Integrated Heterogeneous System (IHS) processors pack throughput-oriented GPGPUs alongside latency-oriented CPUs on the same die sharing certain resources, e.g., shared last level cache, network-on-chip (NoC), and the main memory. They also share virtual and physical address spaces and unify the memory hierarchy. The IHS architecture allows for easier programmability, data management and efficiency. However, the significant disparity in the demands for memory and other shared resources between the GPU cores and CPU cores poses significant problems in exploiting the full potential of this architecture.
In this work, we propose adding a large capacity stacked DRAM, used as a shared last level cache, for the IHS processors. The reduced latency of access and large bandwidth provided by the DRAM cache can help improve performance respectively of CPU and GPGPU while the large capacity can help contain the working set of the IHS workloads. However, adding the DRAM cache naively leaves significant performance on the table due to the disparate demands from CPU and GPU cores for DRAM cache and memory accesses. In particular, the imbalance can significantly reduce the performance benefits that the CPU cores would have otherwise enjoyed with the introduction of the DRAM cache. This necessitates a heterogeneity-aware management of this shared resource for improved performance. To address this, in this thesis, we propose three simple techniques to enhance the performance of CPU application while ensuring very little or no performance impact to the GPU. Specifically, we propose (i) PrIS, a prioritization scheme for scheduling CPU requests at the DRAM cache controller, (ii) ByE, a selective and temporal bypassing scheme for CPU requests at the DRAM cache and (iii) Chaining, an occupancy controlling mechanism for GPU lines in the DRAM cache through pseudo-associativity. The resulting cache, HAShCache, is heterogeneity-aware and can adapt dynamically to address the inherent disparity of demands in an IHS architecture with simple light weight schemes.

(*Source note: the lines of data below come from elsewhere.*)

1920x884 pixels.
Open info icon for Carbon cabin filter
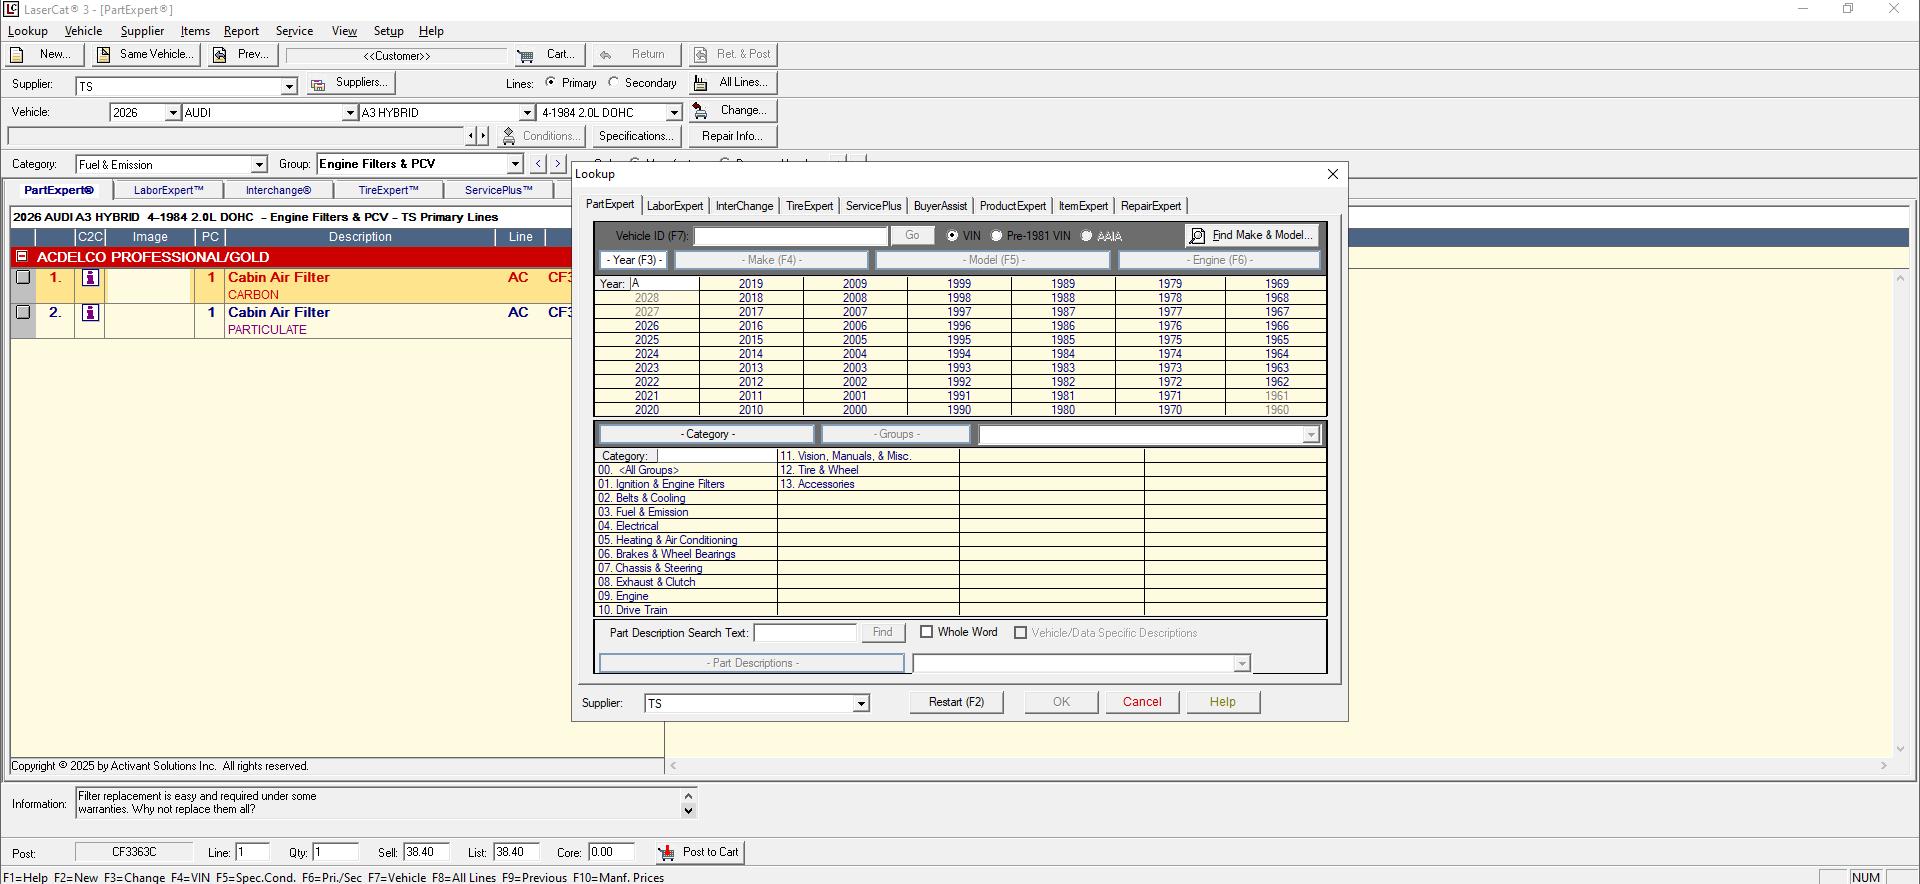coord(90,278)
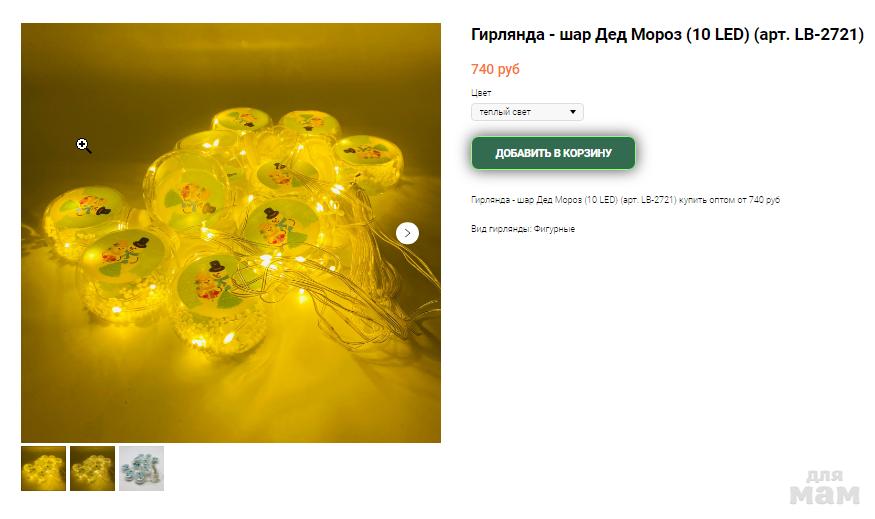The height and width of the screenshot is (519, 875).
Task: Show the next product photo with the arrow
Action: tap(407, 233)
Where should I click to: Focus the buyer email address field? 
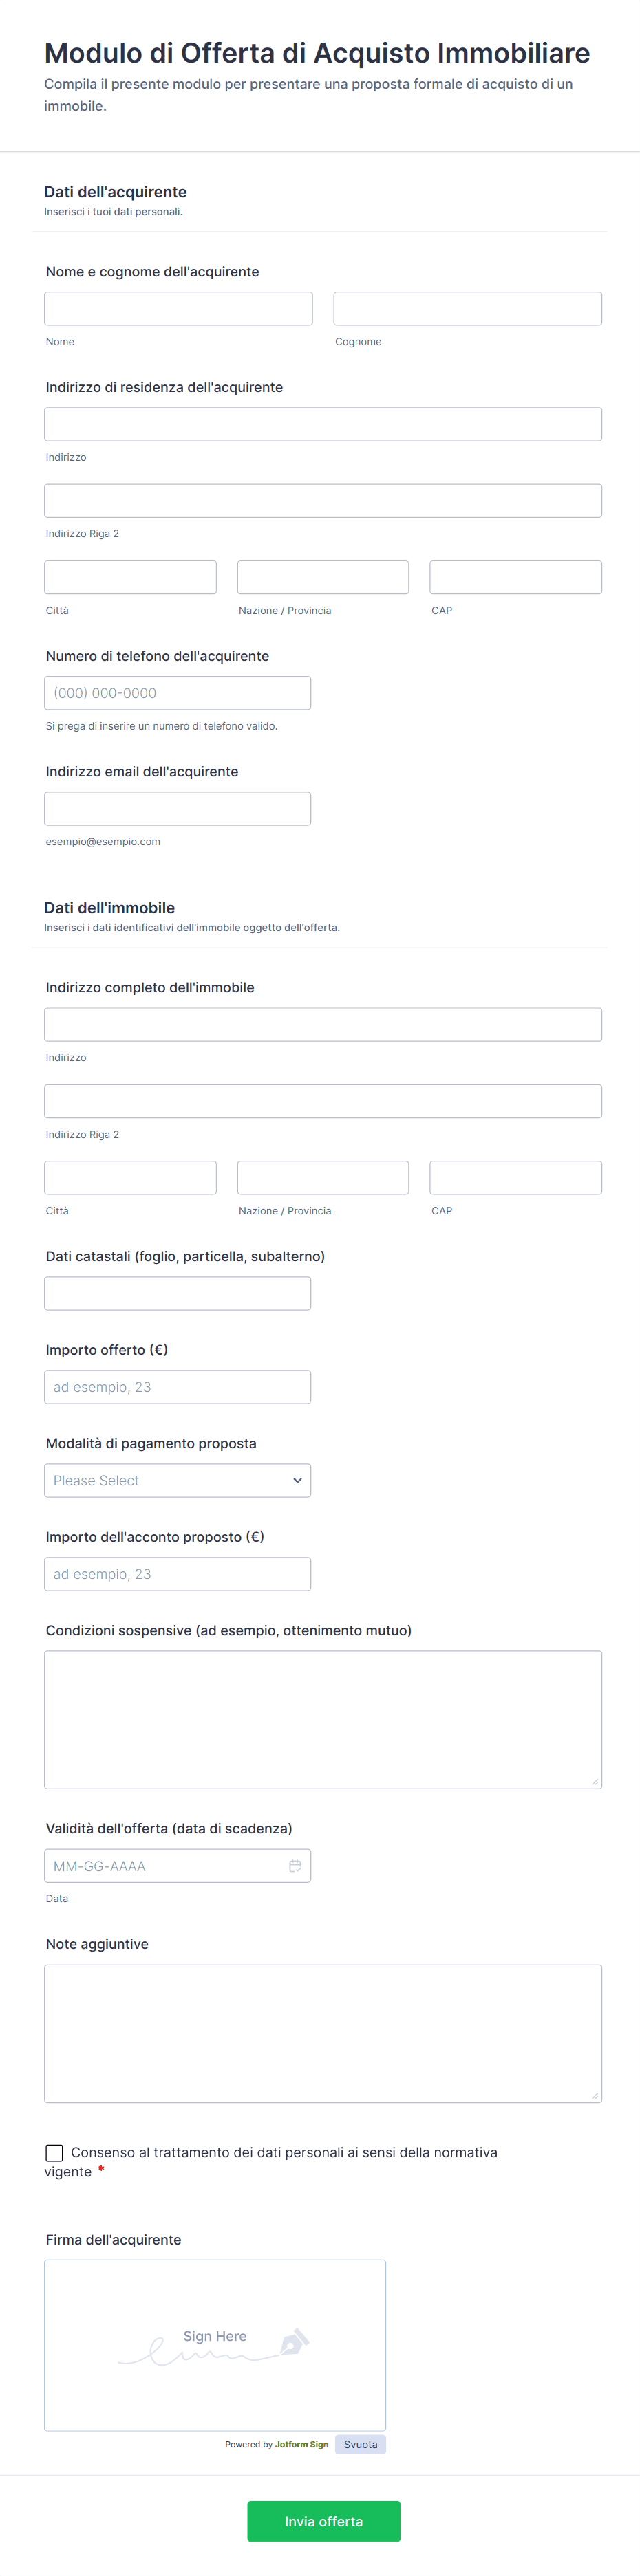(177, 809)
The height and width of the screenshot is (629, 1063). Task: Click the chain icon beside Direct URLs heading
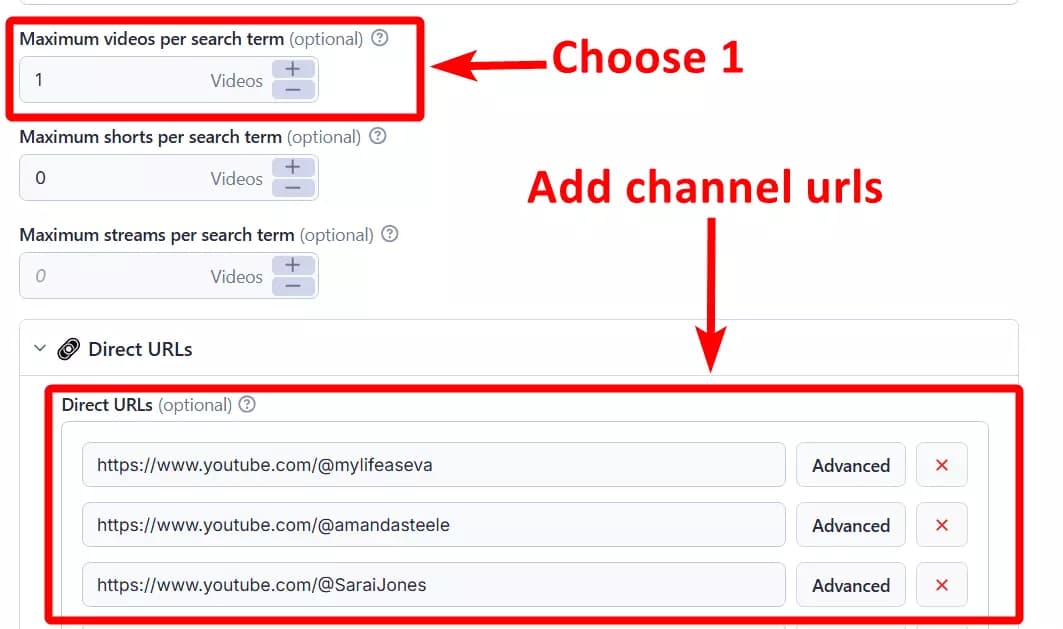68,348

We enhance the gem5-gpu simulator to model an IHS architecture with stacked DRAM as a cache, coherent GPU L2 cache and CPU caches and a shared unified physical memory. Using this setup we perform detailed experimental evaluation of the proposed HAShCache and demonstrate an average system performance (combined performance of CPU and GPU cores) improvement of 41% over a naive DRAM cache and over 100% improvement over a baseline system with no stacked DRAM cache.